Hi everyone,
I have a setup where I am passing Unbound DNS over TLS traffic through two VPN tunnels as part of implementing failover. Half the resolver traffic is getting dropped, and I want to see if I can update my firewall or maybe NAT rules to not drop that traffic. I can probably live with the setup without that fix, but that solution is inefficient and I think asking the question is a good learning opportunity.
More Detailed Specification of the ProblemI have traffic going out through the tunnel A interface that was meant for VPN tunnel B. The traffic goes to one of two DNS resolver addresses (https://mullvad.net/en/help/dns-over-https-and-dns-over-tls%20provides%20several%20options) that my VPN provider uses for DNS-over-TLS (DoT) requests. That is, when I take a packet capture of the WireGuard instance associated with interface "A_WG" (i.e., WireGuard instance A), I can see DoT TCP SYN packets with a source address of VPN tunnel B and destination addresses of either 194.242.2.3 or 194.242.2.2 (I see both). I never see corresponding acknowledgement packets, so the traffic goes out but not back in. I would like the DoT traffic for VPN tunnel B to be allowed to flow through VPN tunnel A as well as B. If that's not possible, I would like to change my settings to drop the superfluous DNS queries while preserving failover and also passing DNS traffic through only one of the VPN tunnels until it fails.

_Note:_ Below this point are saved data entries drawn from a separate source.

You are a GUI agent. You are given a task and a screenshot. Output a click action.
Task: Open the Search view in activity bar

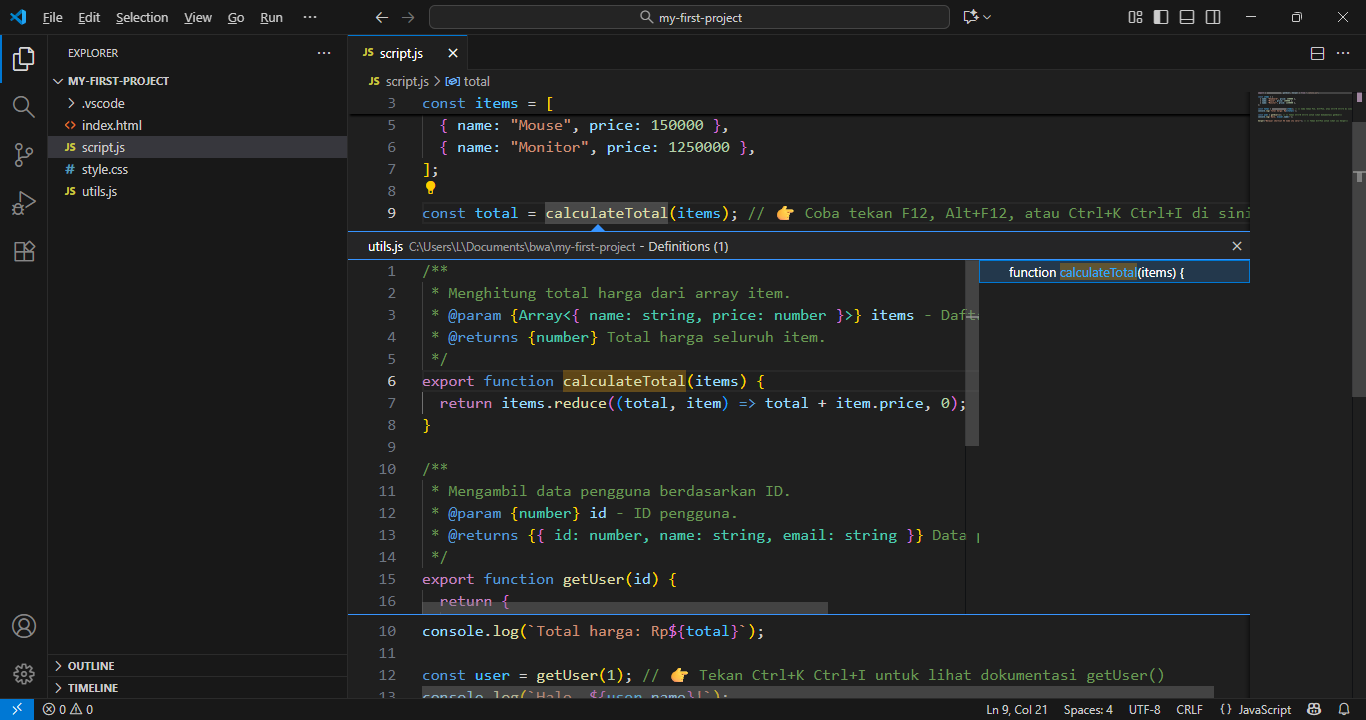[x=24, y=107]
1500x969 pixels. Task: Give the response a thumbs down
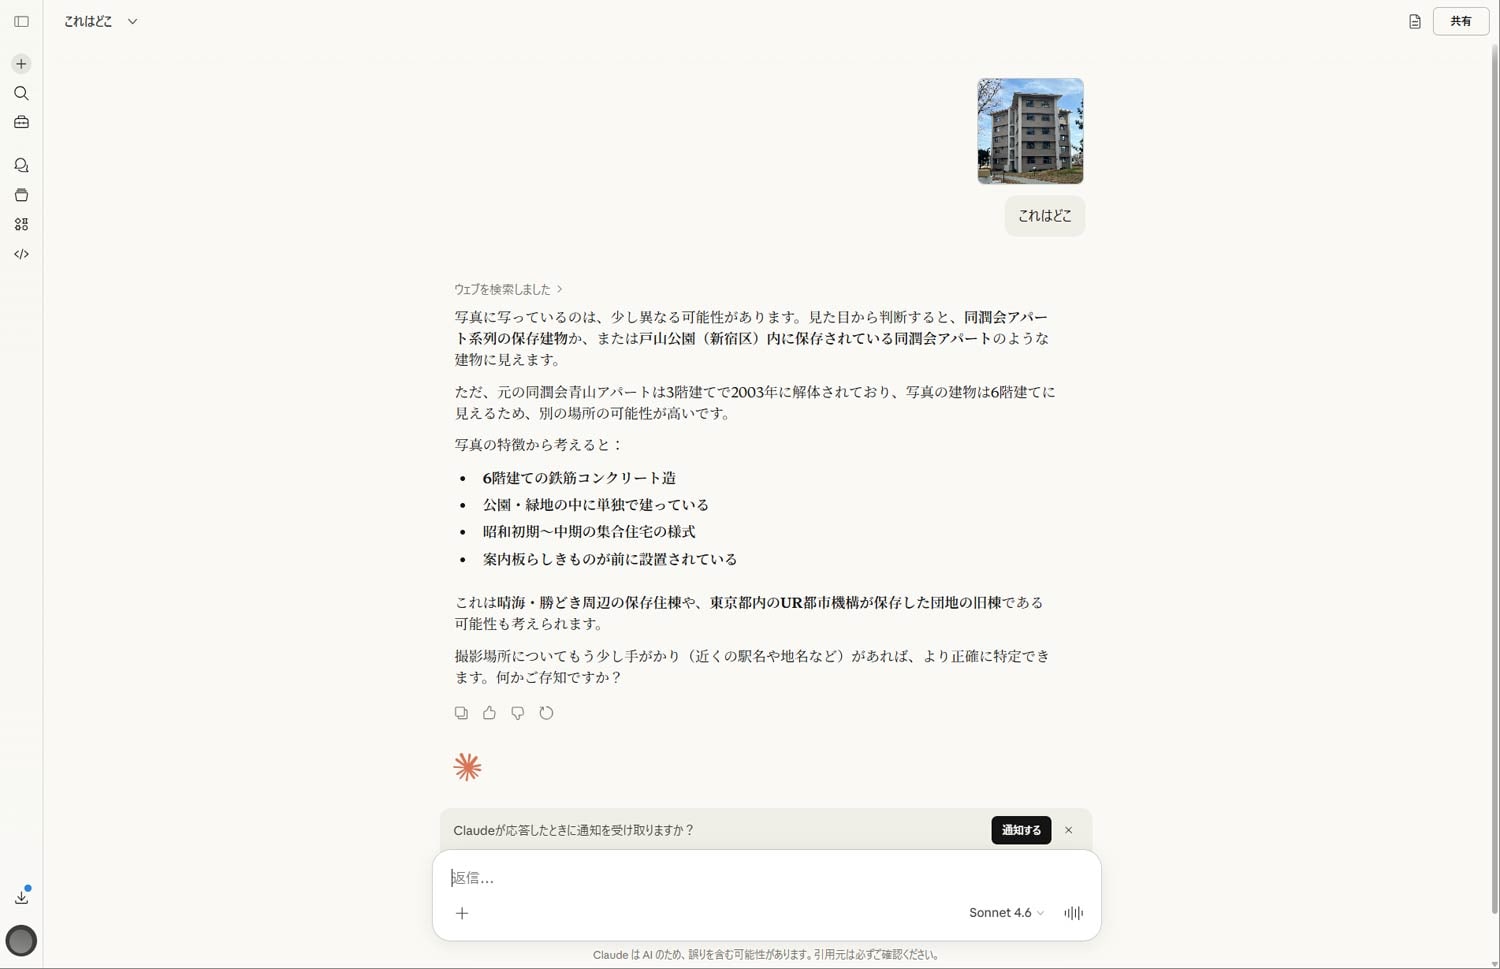(517, 712)
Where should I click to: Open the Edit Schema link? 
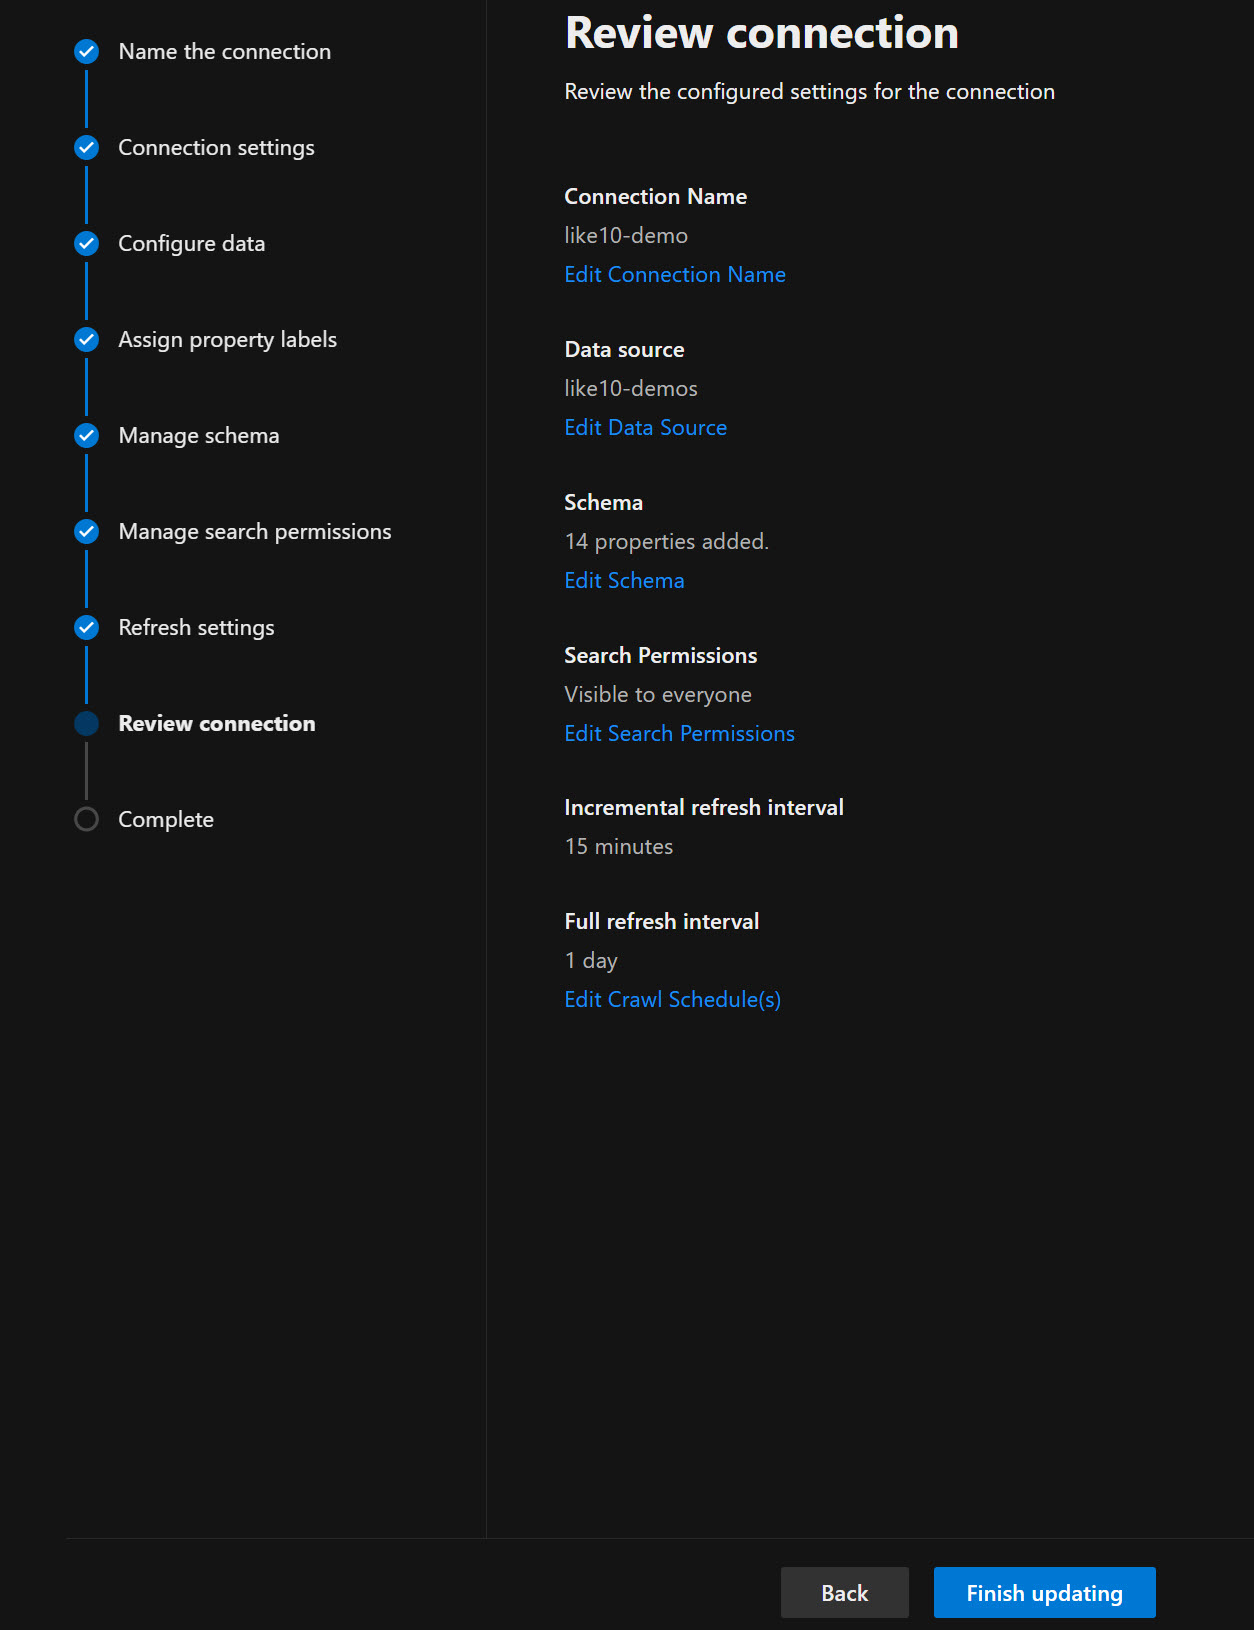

BackgroundI'm an OPNSense newbie setting up VPN failover using Mullvad VPN with WireGuard. DNS resolution is through Unbound, and I'm pushing the Unbound traffic out through the VPN tunnels. I'm also using DNS over TLS, and the primary reason for that is that I found the root servers are rejecting my DNS traffic when I just send the DNS requests in the clear and Unbound requests to the root servers end up traveling from the VPN tunnel endpoints to the root servers (a known problem (https://forum.netgate.com/topic/144430/unbound-queries-to-root-server-via-vpn-being-refused-but-work-when-via-wan)). So I'm sending traffic using DNS over TLS to Mullvad's DNS servers. (I wonder if there's a better approach but for now I want to focus on the technical question in this post.)
I've gotten lots of information from forum posts along the way, and my main sources of information have been Schnerring's tutorial (https://schnerring.net/blog/opnsense-baseline-guide-with-vpn-guest-and-vlan-support/) from 2021; a more recent video (https://whatsnewandrew.com/always-on-vpn/) basic guide for setting up WireGuard connections in OPNSense, and then for failover, I'm using Christian McDonald's video (https://www.youtube.com/watch?v=wYe7FzZ_0X8) from 2021 regarding setting up failover on PfSense. Also I referred to a more recent forum post (https://forum.opnsense.org/index.php?topic=39061.0) describing how to pass DNS out through the VPN tunnels in a failover scenario and followed all the steps there to get a minimum viable product for failover.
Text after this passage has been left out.